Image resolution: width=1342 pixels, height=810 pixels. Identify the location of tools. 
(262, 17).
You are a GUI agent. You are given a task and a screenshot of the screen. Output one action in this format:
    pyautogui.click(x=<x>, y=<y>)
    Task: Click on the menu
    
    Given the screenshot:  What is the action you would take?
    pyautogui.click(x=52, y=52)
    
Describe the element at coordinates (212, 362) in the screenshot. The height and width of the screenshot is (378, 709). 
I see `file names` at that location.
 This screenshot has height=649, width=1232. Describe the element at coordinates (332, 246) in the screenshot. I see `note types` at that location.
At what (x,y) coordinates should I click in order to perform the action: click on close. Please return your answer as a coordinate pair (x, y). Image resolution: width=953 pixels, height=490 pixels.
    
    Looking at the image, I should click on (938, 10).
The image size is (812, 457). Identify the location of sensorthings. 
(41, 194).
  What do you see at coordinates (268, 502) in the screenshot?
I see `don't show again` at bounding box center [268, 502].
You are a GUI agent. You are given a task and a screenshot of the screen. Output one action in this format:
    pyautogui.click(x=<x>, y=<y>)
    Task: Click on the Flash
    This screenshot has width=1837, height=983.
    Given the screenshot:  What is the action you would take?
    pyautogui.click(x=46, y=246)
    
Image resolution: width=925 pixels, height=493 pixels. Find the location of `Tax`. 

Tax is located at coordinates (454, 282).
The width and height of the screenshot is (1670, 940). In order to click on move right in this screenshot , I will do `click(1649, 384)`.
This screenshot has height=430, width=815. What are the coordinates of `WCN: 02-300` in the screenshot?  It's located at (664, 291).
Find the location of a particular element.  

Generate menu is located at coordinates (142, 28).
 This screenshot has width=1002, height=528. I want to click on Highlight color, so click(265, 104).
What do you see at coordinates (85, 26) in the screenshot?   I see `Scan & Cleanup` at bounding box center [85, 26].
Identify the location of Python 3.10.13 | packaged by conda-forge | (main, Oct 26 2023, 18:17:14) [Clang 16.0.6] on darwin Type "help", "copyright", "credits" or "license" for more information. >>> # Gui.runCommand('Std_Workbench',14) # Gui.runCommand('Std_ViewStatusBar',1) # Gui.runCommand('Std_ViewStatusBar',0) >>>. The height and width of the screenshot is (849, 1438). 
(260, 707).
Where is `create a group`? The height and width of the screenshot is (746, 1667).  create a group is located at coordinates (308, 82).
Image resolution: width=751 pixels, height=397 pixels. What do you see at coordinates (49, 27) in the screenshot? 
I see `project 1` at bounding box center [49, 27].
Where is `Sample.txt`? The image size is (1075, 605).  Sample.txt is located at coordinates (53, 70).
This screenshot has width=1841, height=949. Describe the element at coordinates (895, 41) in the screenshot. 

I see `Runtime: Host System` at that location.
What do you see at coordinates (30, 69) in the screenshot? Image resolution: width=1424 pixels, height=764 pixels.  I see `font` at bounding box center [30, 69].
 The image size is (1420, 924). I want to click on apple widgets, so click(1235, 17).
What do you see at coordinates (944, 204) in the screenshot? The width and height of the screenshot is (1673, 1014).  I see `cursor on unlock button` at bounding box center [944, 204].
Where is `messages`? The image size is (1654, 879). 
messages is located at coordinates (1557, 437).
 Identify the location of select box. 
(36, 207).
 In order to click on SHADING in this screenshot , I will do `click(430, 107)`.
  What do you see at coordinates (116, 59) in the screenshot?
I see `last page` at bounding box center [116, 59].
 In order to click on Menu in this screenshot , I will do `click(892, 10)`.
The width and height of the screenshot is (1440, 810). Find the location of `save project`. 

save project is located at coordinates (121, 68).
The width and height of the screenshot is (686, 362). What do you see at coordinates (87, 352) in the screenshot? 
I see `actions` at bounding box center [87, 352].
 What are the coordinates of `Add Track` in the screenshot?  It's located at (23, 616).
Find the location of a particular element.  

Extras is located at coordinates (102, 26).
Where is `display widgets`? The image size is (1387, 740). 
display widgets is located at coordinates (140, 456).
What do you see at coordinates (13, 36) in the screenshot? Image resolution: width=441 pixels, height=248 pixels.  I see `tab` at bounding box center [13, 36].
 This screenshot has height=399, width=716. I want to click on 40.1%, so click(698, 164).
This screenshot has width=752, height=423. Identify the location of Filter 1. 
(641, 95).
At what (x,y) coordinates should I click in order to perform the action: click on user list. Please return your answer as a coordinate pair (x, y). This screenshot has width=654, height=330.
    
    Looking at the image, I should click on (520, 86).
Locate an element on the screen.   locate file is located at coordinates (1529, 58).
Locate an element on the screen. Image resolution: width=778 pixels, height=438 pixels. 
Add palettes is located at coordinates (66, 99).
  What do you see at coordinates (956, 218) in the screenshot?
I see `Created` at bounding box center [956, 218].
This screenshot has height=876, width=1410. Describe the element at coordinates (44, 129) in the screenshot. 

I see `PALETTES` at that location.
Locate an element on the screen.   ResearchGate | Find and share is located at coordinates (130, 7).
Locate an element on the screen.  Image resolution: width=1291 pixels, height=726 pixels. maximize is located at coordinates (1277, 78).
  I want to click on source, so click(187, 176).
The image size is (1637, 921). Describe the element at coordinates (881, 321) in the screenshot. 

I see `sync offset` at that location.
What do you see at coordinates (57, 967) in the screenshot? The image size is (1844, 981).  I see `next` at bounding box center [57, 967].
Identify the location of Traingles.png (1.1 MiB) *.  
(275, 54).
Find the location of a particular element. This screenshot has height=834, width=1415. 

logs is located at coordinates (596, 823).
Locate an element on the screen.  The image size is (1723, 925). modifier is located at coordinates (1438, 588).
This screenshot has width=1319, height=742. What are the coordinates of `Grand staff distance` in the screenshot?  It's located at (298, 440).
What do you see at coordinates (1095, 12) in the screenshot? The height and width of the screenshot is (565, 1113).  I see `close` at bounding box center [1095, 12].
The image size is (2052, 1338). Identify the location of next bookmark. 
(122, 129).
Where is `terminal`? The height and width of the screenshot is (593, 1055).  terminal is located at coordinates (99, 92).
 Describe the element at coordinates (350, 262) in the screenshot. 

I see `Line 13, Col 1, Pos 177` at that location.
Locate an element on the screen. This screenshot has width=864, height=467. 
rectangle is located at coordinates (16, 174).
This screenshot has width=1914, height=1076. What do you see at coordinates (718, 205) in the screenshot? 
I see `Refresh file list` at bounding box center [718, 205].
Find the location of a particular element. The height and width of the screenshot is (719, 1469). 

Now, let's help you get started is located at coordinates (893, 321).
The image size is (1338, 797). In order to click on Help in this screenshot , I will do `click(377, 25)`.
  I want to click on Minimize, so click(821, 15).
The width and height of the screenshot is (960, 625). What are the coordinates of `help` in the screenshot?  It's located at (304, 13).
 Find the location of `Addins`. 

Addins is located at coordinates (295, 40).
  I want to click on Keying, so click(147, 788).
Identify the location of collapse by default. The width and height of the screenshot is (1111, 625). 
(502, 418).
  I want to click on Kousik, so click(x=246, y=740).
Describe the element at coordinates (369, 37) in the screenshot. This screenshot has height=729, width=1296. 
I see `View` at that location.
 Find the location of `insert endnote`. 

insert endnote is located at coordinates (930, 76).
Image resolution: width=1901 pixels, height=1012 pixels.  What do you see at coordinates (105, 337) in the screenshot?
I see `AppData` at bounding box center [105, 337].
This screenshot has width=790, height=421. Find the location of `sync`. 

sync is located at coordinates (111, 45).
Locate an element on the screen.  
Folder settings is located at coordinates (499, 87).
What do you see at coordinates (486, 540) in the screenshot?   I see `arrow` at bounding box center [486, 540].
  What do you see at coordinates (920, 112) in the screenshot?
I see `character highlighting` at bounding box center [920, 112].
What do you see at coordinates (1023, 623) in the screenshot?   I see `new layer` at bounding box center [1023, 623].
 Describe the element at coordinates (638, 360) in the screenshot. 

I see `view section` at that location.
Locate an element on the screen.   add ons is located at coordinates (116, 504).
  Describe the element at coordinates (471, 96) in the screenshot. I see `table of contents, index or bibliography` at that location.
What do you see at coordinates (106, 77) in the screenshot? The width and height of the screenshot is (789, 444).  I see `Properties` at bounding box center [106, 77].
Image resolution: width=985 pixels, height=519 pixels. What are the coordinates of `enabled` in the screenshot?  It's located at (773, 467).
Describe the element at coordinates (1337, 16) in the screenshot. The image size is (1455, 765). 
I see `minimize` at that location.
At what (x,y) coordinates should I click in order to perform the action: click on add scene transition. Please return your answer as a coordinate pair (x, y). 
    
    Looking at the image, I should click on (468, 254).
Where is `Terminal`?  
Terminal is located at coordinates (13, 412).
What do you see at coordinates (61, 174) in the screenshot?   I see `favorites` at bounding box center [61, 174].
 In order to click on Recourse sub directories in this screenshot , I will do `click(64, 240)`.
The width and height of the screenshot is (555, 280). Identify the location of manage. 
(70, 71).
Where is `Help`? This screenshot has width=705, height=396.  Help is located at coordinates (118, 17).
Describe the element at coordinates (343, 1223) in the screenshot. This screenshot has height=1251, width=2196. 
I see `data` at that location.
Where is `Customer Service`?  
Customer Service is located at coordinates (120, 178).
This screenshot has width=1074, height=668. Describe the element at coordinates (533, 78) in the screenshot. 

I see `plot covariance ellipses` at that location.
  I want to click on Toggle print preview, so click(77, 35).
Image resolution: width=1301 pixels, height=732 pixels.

▶ WHAT YOU SHOULD DO
Return the lines starting at the one that contains "Describe the element at coordinates (638, 360)" and ending with the one that contains "Customer Service is", unchanged.

▶ ANSWER
 Describe the element at coordinates (638, 360) in the screenshot. 

I see `view section` at that location.
Locate an element on the screen.   add ons is located at coordinates (116, 504).
  Describe the element at coordinates (471, 96) in the screenshot. I see `table of contents, index or bibliography` at that location.
What do you see at coordinates (106, 77) in the screenshot? The width and height of the screenshot is (789, 444).  I see `Properties` at bounding box center [106, 77].
Image resolution: width=985 pixels, height=519 pixels. What are the coordinates of `enabled` in the screenshot?  It's located at (773, 467).
Describe the element at coordinates (1337, 16) in the screenshot. The image size is (1455, 765). 
I see `minimize` at that location.
At what (x,y) coordinates should I click in order to perform the action: click on add scene transition. Please return your answer as a coordinate pair (x, y). 
    
    Looking at the image, I should click on (468, 254).
Where is `Terminal`?  
Terminal is located at coordinates (13, 412).
What do you see at coordinates (61, 174) in the screenshot?   I see `favorites` at bounding box center [61, 174].
 In order to click on Recourse sub directories in this screenshot , I will do `click(64, 240)`.
The width and height of the screenshot is (555, 280). Identify the location of manage. 
(70, 71).
Where is `Help`? This screenshot has width=705, height=396.  Help is located at coordinates (118, 17).
Describe the element at coordinates (343, 1223) in the screenshot. This screenshot has height=1251, width=2196. 
I see `data` at that location.
Where is `Customer Service`?  
Customer Service is located at coordinates (120, 178).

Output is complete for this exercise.